_Extracted entries_
------
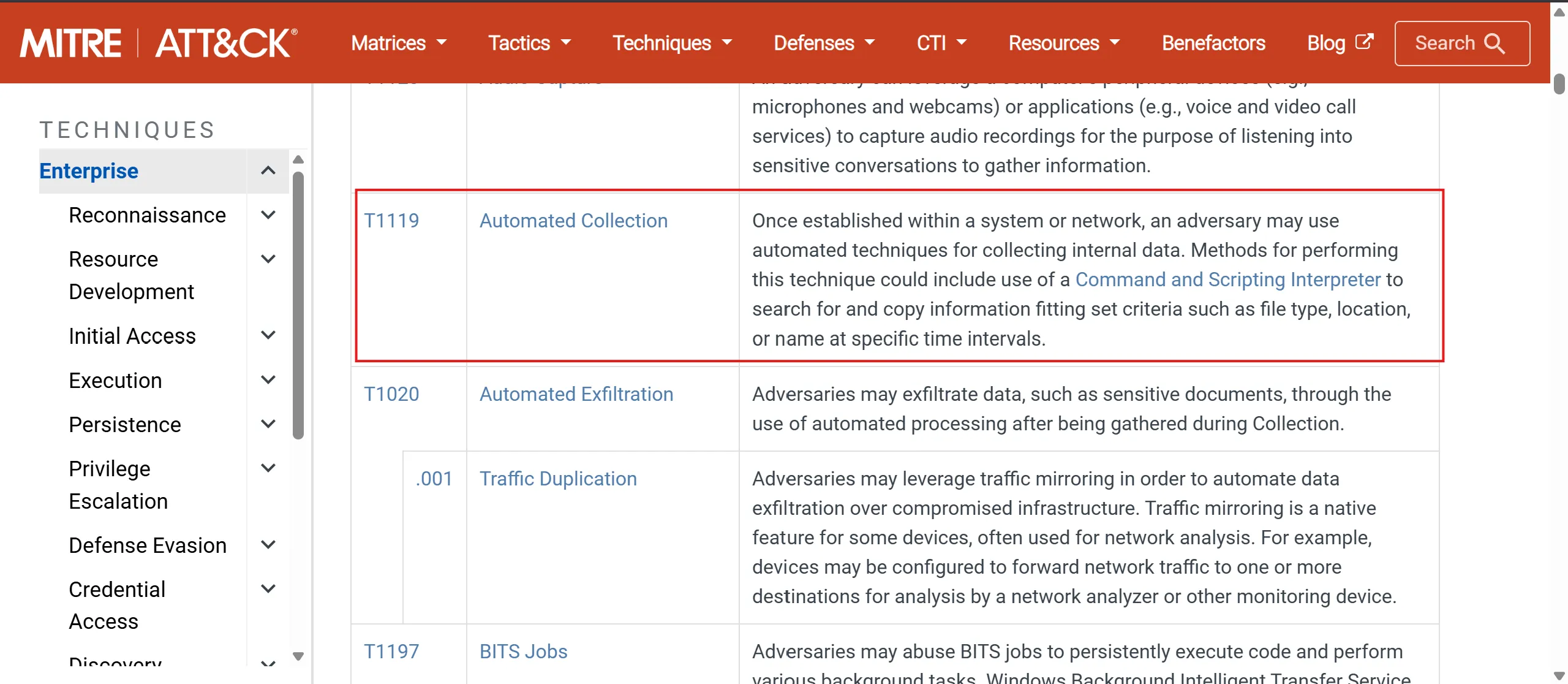Open the T1020 technique ID link
The height and width of the screenshot is (684, 1568).
(391, 394)
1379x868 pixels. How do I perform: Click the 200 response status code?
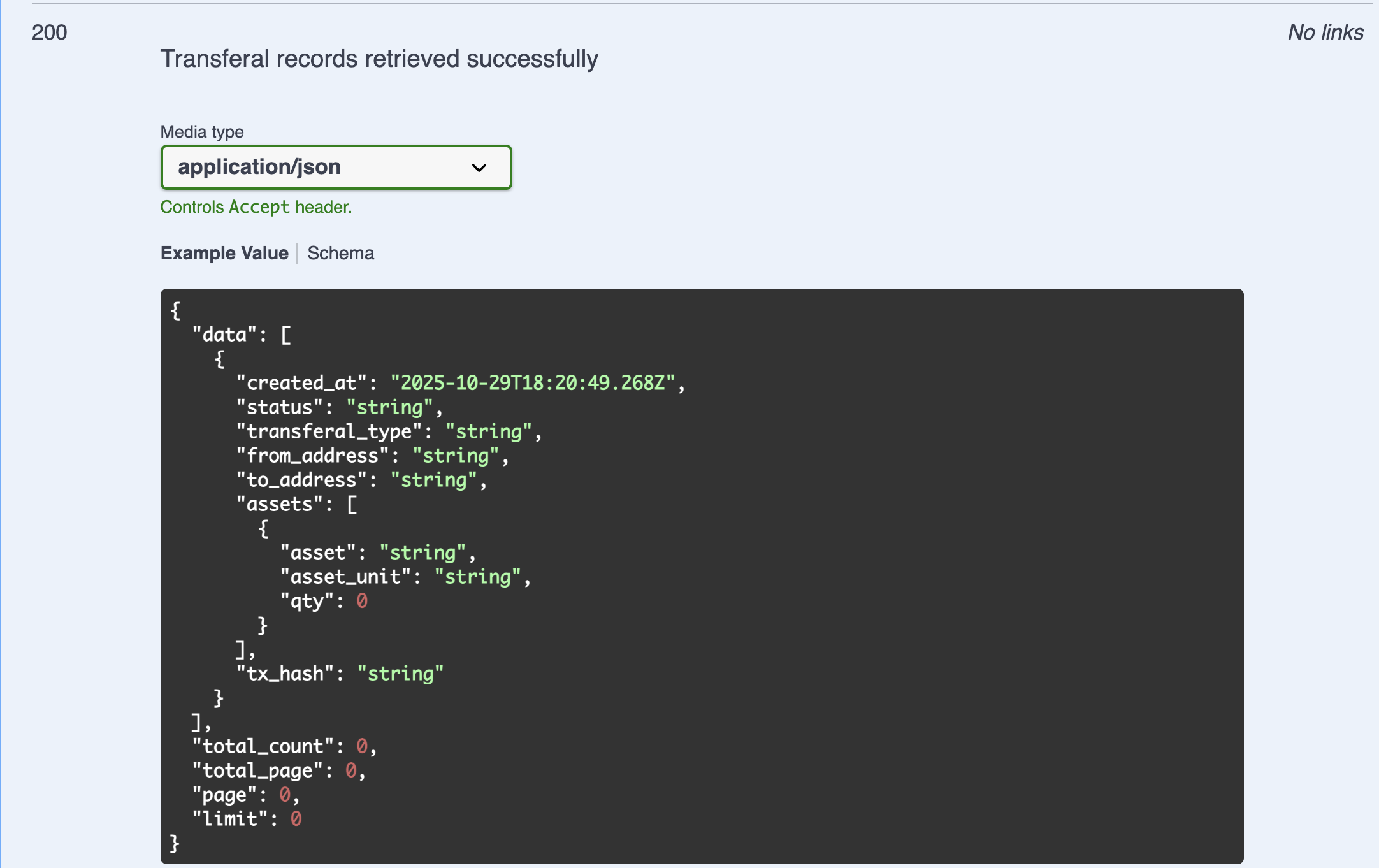coord(49,33)
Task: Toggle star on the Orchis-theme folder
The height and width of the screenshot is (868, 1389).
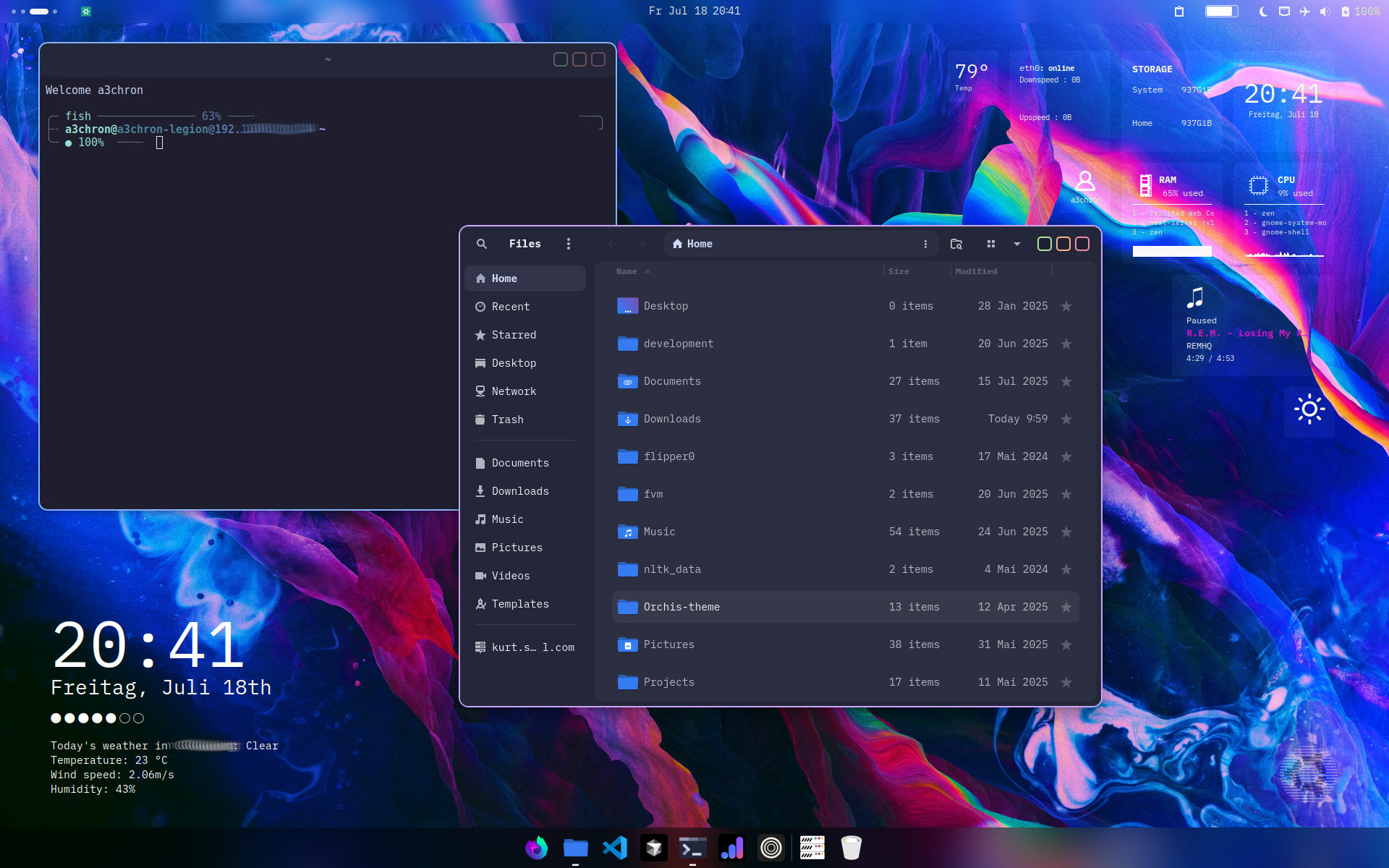Action: (x=1066, y=607)
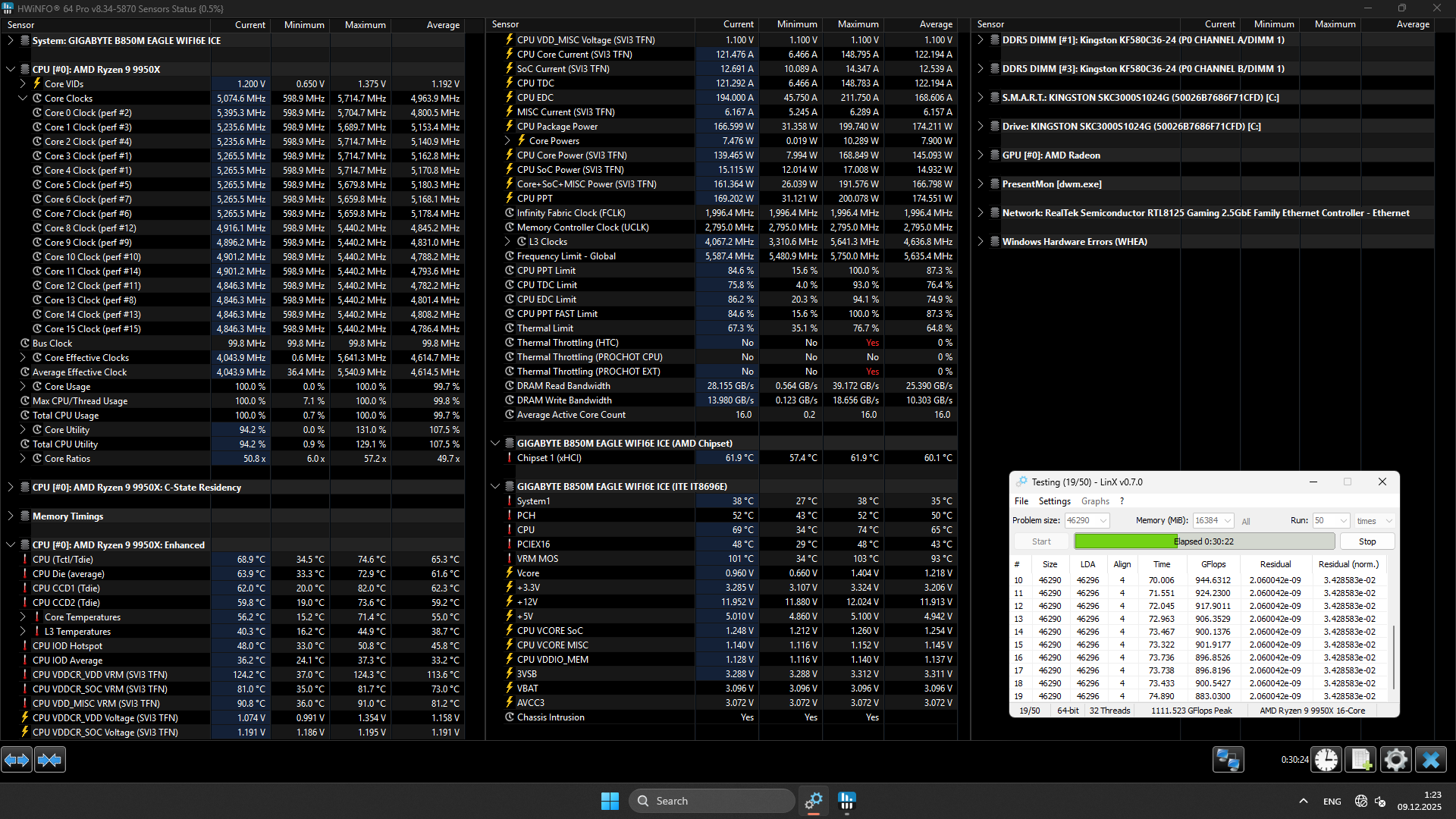Click the log file add icon
The height and width of the screenshot is (819, 1456).
click(1361, 760)
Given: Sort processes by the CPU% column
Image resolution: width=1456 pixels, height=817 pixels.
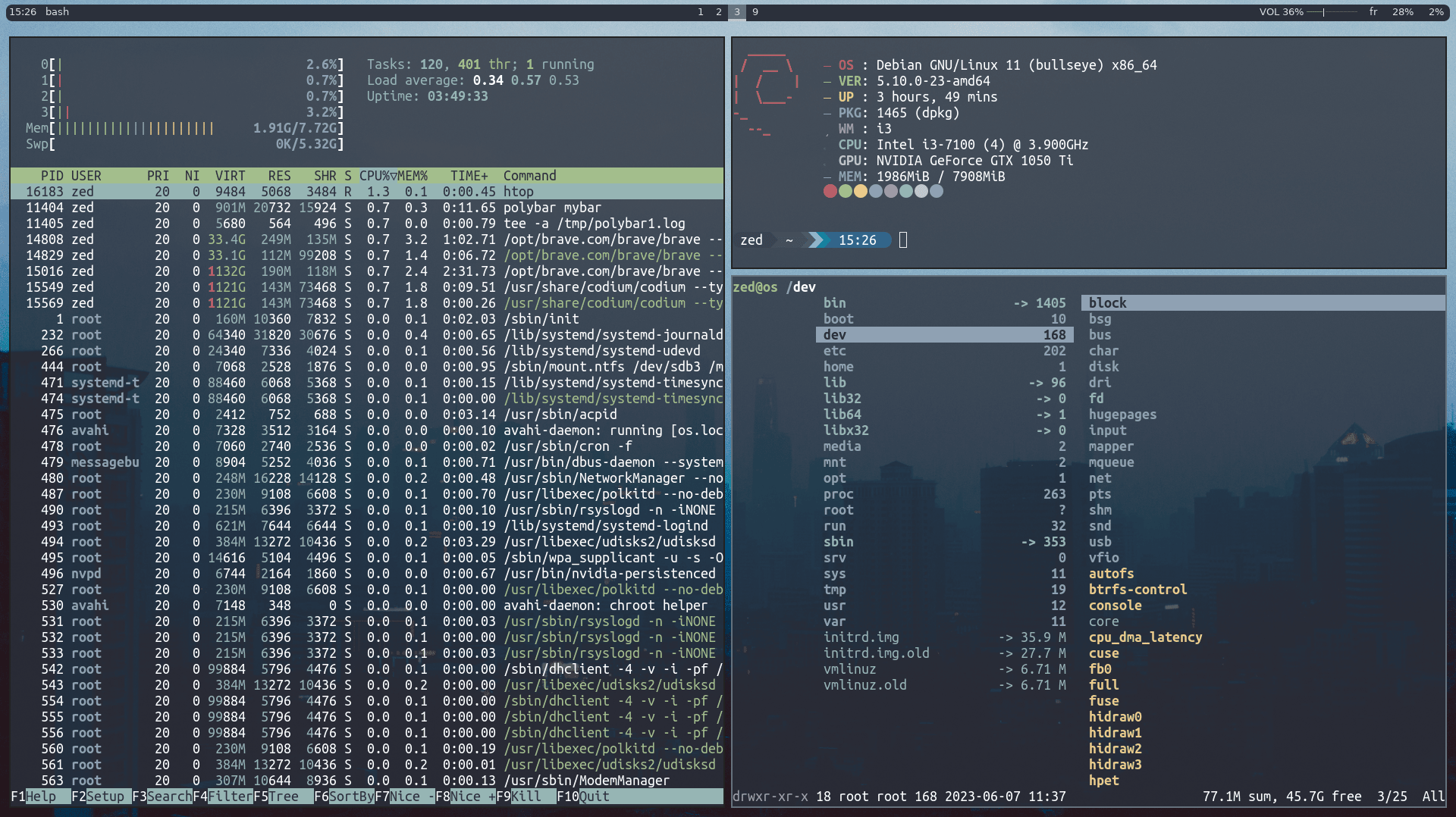Looking at the screenshot, I should click(x=372, y=175).
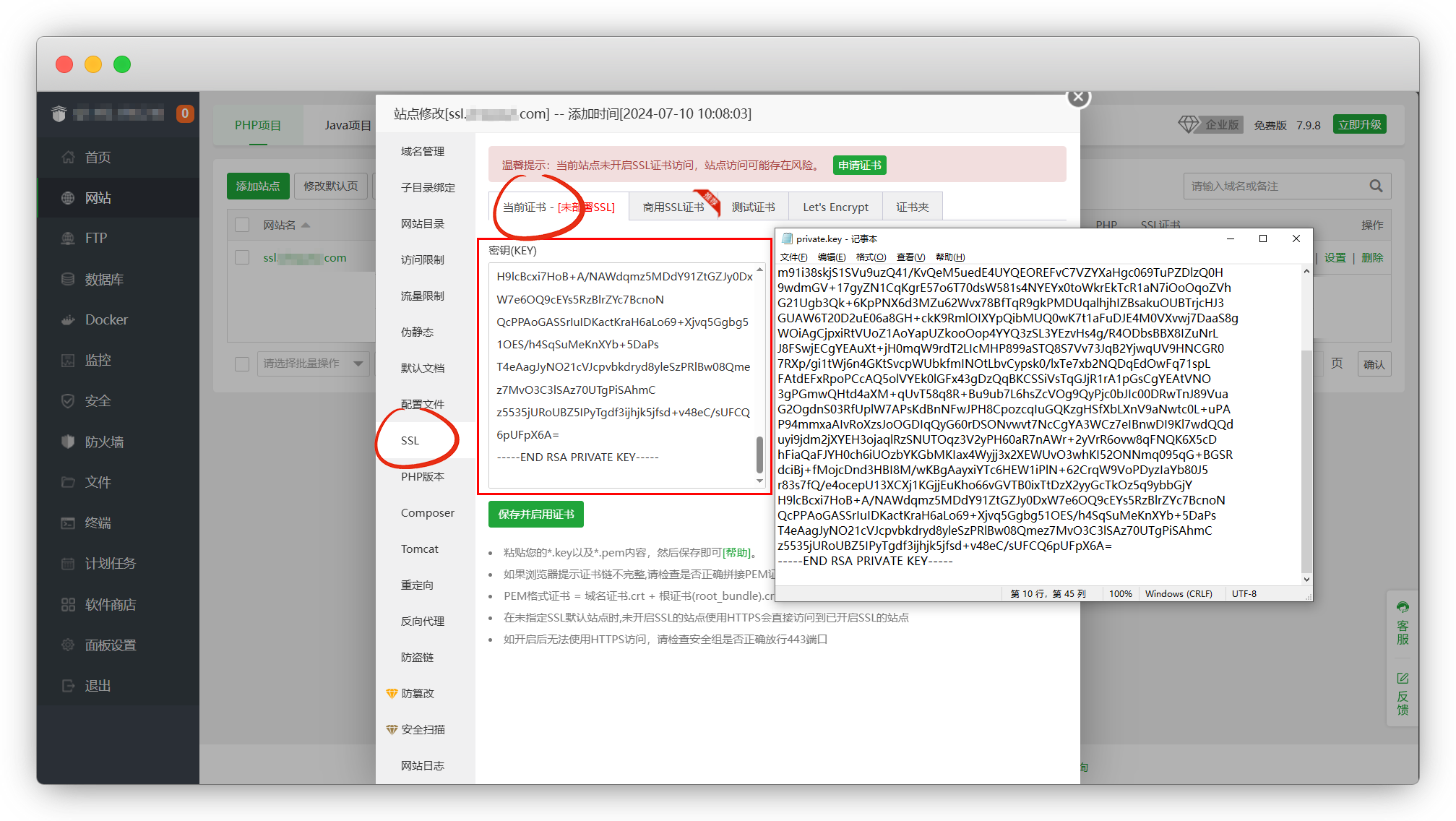The image size is (1456, 821).
Task: Sort by site name arrow
Action: (306, 225)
------
_The problem_
Reproduce nothing but the lines running from the line with "Task: Toggle star on the Orchis-theme folder" through the end of the records, keeping both end lines and dropping the pictures.

_Answer for this exercise_
Task: Toggle star on the Orchis-theme folder
The height and width of the screenshot is (868, 1389).
Action: (x=1066, y=607)
Click the log file add icon
The height and width of the screenshot is (819, 1456).
click(1361, 760)
Given: Sort processes by the CPU% column
Image resolution: width=1456 pixels, height=817 pixels.
Looking at the screenshot, I should click(x=372, y=175).
The image size is (1456, 821).
Task: Sort by site name arrow
Action: (306, 225)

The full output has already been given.